Our website also had 65,980 unique visitors over the course of the year.
Other FLAC highlights from 2012 include a focus on key structures that allow people to access their rights:
In Not Fair Enough, we analysed the social welfare appeals system and made constructive proposals to address areas where it fails to meet human rights standards: overly complex, lacking in independence and beset with needless delays.
While welcoming new and badly needed personal insolvency laws, FLAC continued its long-standing campaign to insert a strong consumer voice in personal debt law reform with policy submissions, information events, including an international conference and a number of Oireachtas briefings, and analysis of legislative proposals.

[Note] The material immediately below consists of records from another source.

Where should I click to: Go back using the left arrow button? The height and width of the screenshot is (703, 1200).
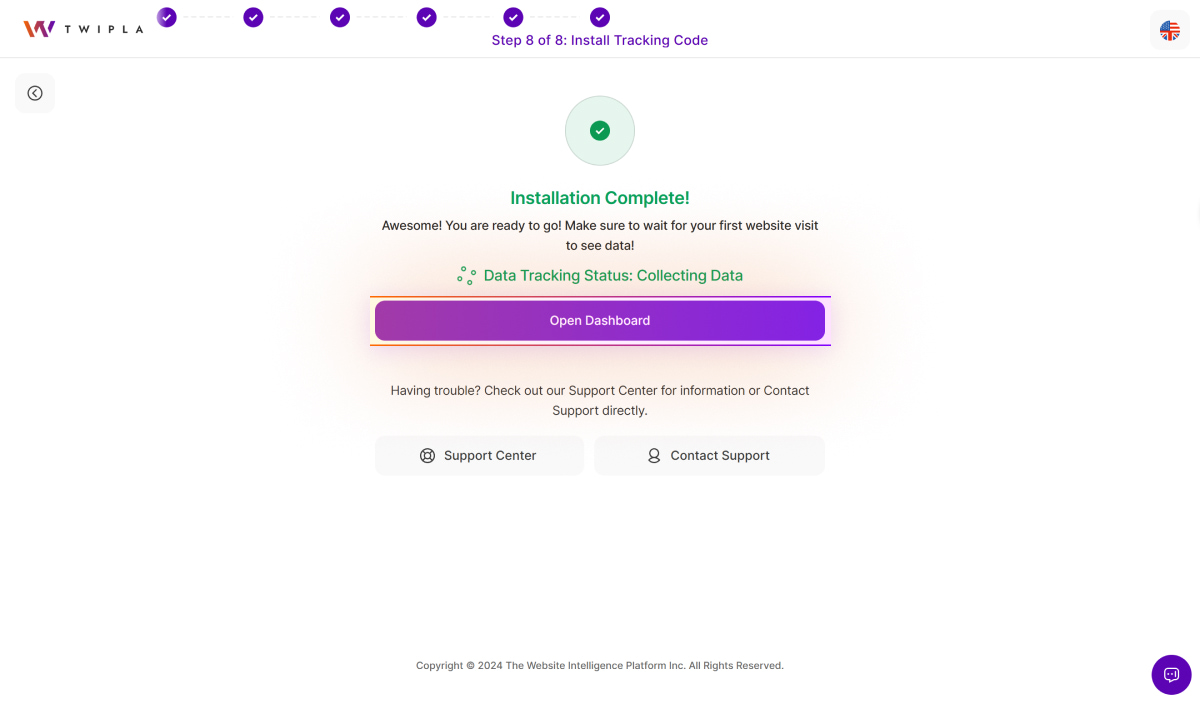[35, 93]
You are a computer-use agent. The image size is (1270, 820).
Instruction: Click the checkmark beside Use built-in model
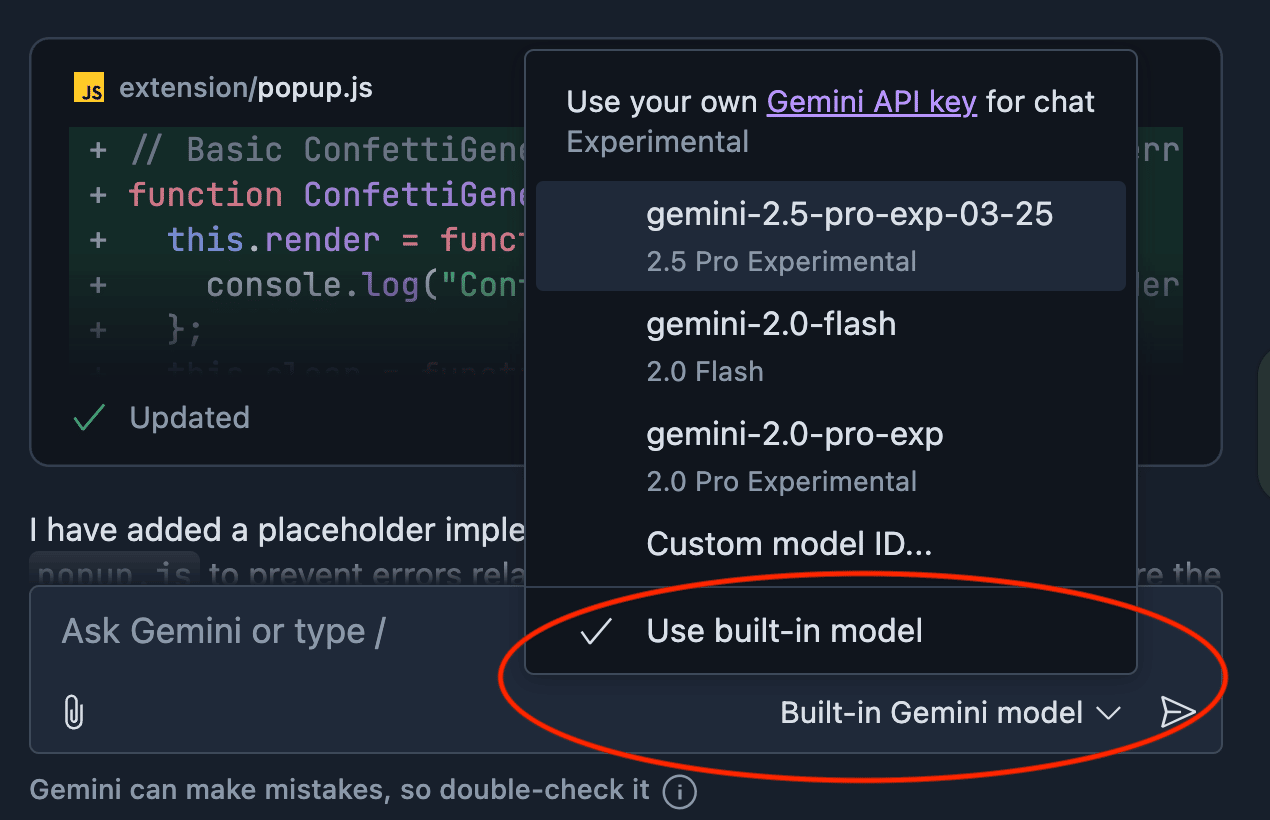click(x=596, y=631)
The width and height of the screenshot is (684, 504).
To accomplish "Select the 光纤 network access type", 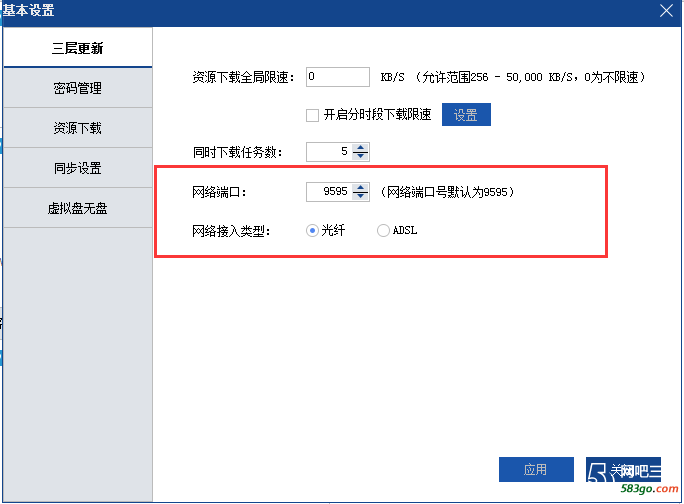I will pyautogui.click(x=312, y=230).
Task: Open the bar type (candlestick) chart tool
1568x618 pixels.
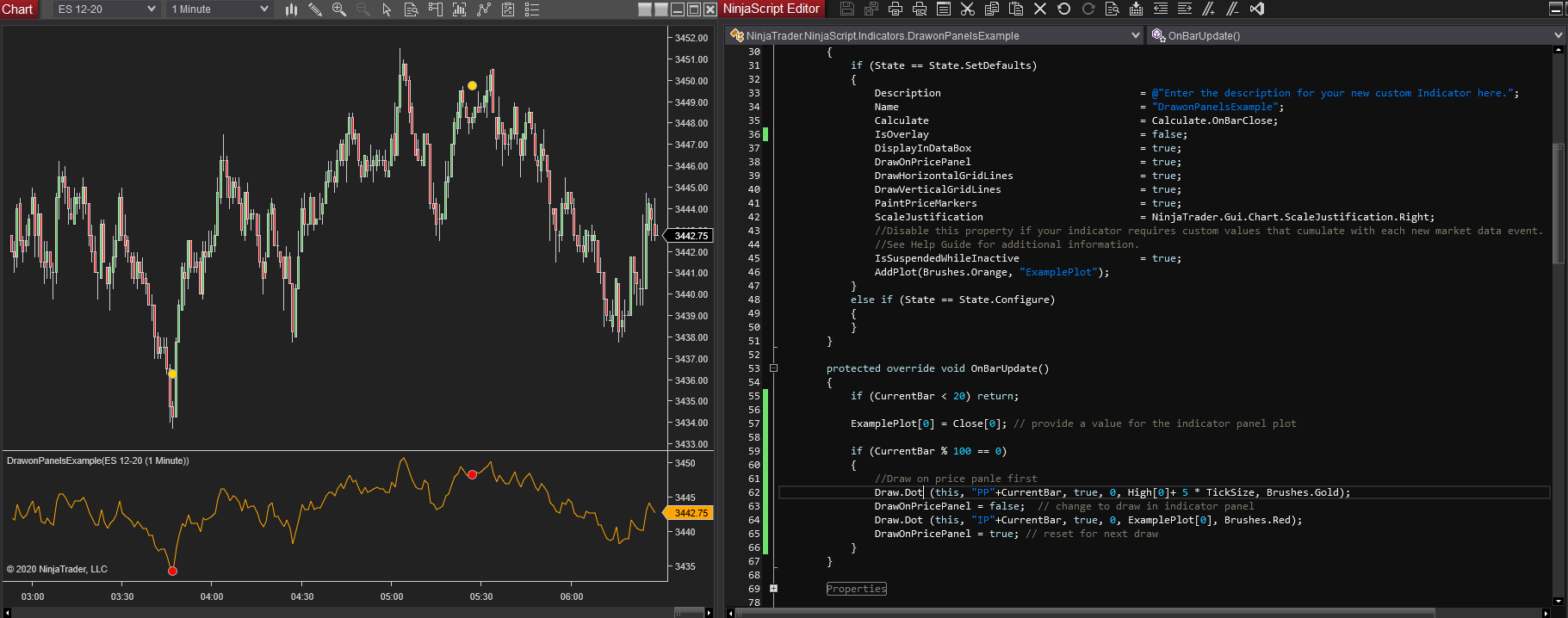Action: coord(291,9)
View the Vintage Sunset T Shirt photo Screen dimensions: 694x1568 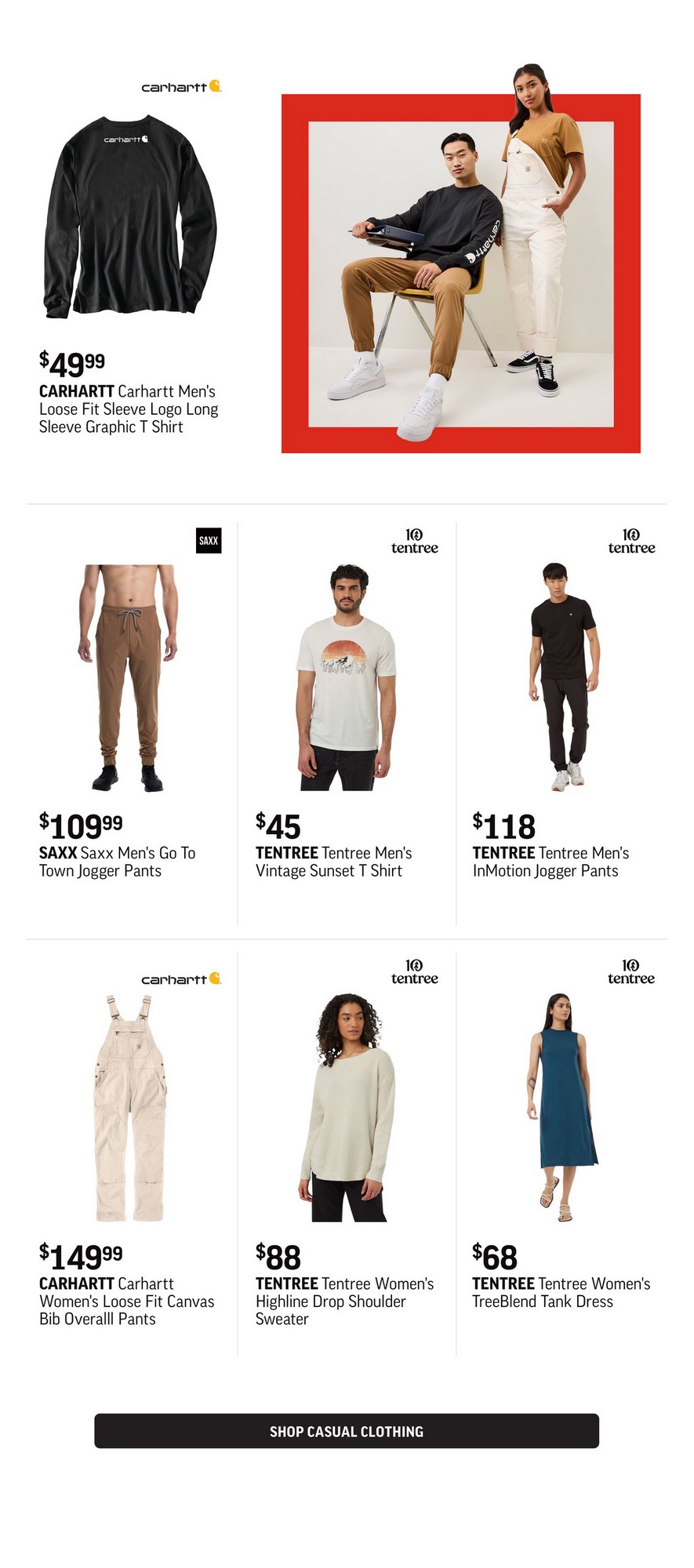[346, 677]
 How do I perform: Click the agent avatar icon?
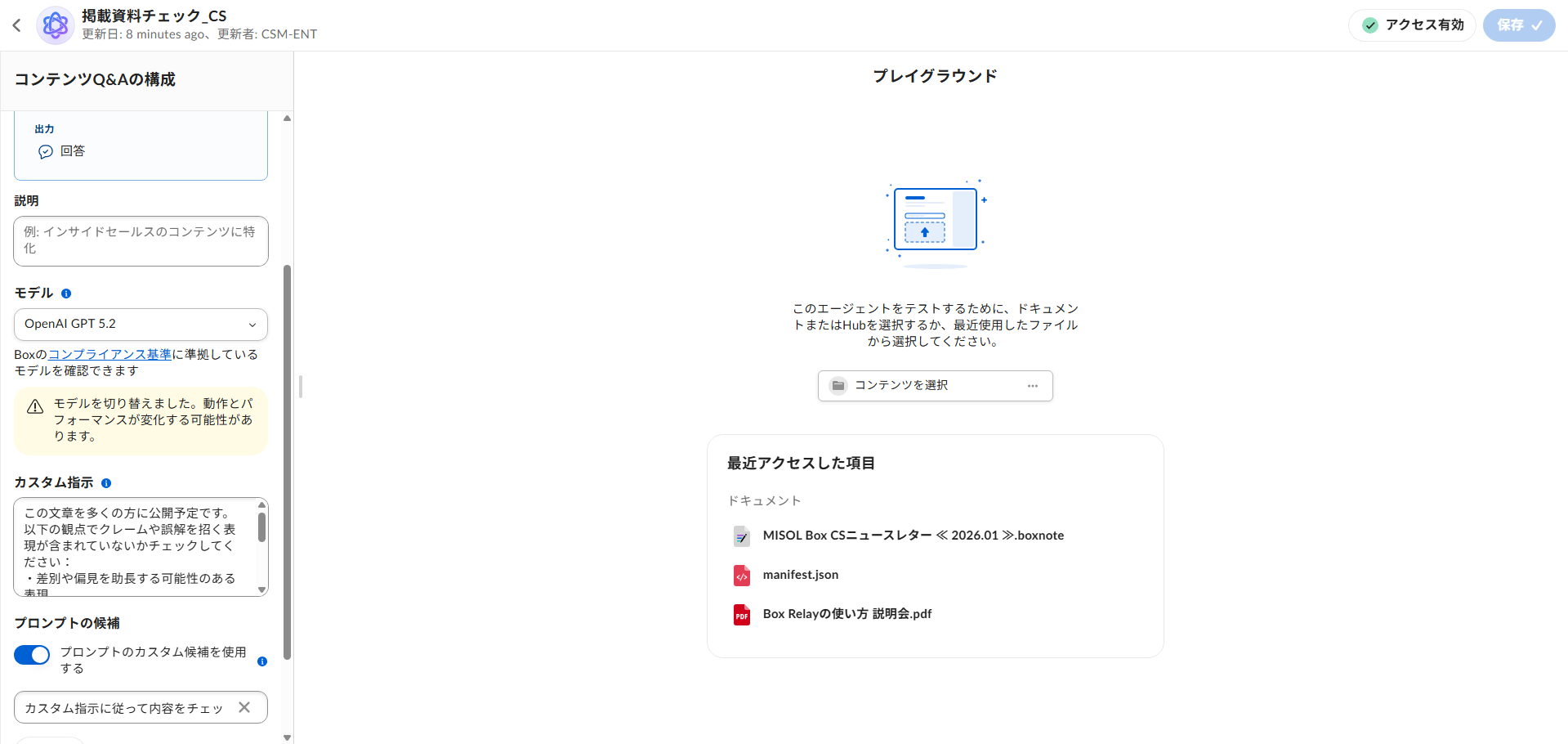click(56, 25)
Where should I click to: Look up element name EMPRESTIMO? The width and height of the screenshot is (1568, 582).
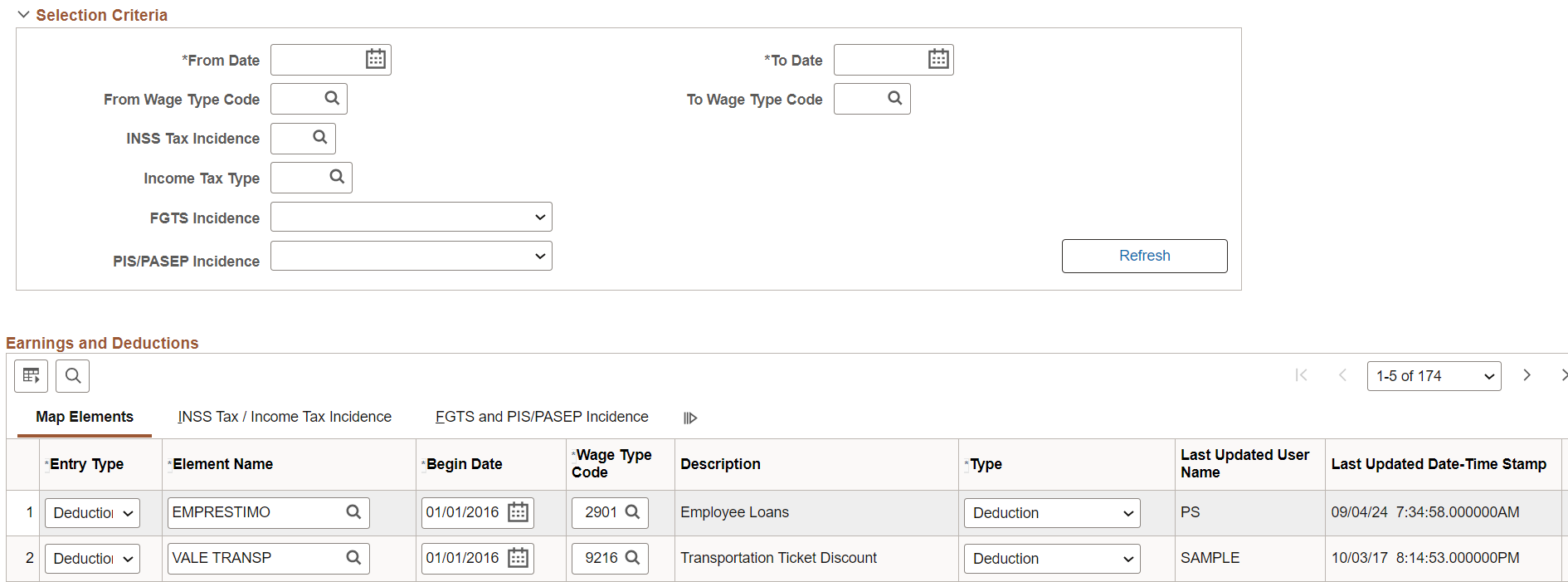(x=353, y=512)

With reform of the legal system approaching, FLAC made proposals to widen access to justice in the Legal Services Regulation Bill 2011. FLAC was also very proud to be associated with the launch of a new initiative to widen access to justice in the courts, in the form of the Child Care Law Reporting Project run by Dr Carol Coulter, in November 2012.
FLAC’s long-term support of transgender rights champion Dr Lydia Foy continued in 2012, with FLAC keeping a close eye on developments around legislating for transgender recognition in Ireland and raising the issue at national and international levels.
FLAC’s public interest law project, PILA, had a busy year firmly entrenching the burgeoning pro bono culture among independent organizations and lawyers. It organized 64 pro bono referrals, supported 62 NGOs and independent law centres, set up 11 law reform working groups, delivered 14 legal education sessions attended by 340 people and signed up 68 new lawyers and 5 law firms to the pro bono register.
The organisation also supported people in challenging unfair systems, in consumer credit, social welfare and access to the civil legal aid system, where such strategic cases have an impact on the situation of many other people – in a variety of different arenas, not just in the courts. In 2012 these included:
A case where the Social Welfare Appeals Office agreed that an African woman who had been recognised as a refugee should have been paid arrears of Child Benefit. FLAC argued that the Minister of Justice’s decision did not make the woman a refugee, it simply recognised that she was one and therefore she was entitled to reside here and be paid Child Benefit from the time of her original application, having satisfied other habitual residence requirements.
FLAC took a number of cases on access to civil legal aid, with some people excluded simply because of the legal issue involved. Other questions related to whether a case should be treated as a priority by the Legal Aid Board, representation in childcare proceedings and cross-border legal aid.
A High Court appeal on a ruling by the Financial Services Ombudsman. The FSO refused a person seeking to recover payments he had made on a failed Hire Purchase contract, as per a clarification of the law that FLAC had achieved previously in the Gabriel case. The FSO argued that Gabriel created new law but FLAC maintained that it merely interpreted and clarified the existing legislative position. The FSO ultimately declined to oppose the FLAC appeal.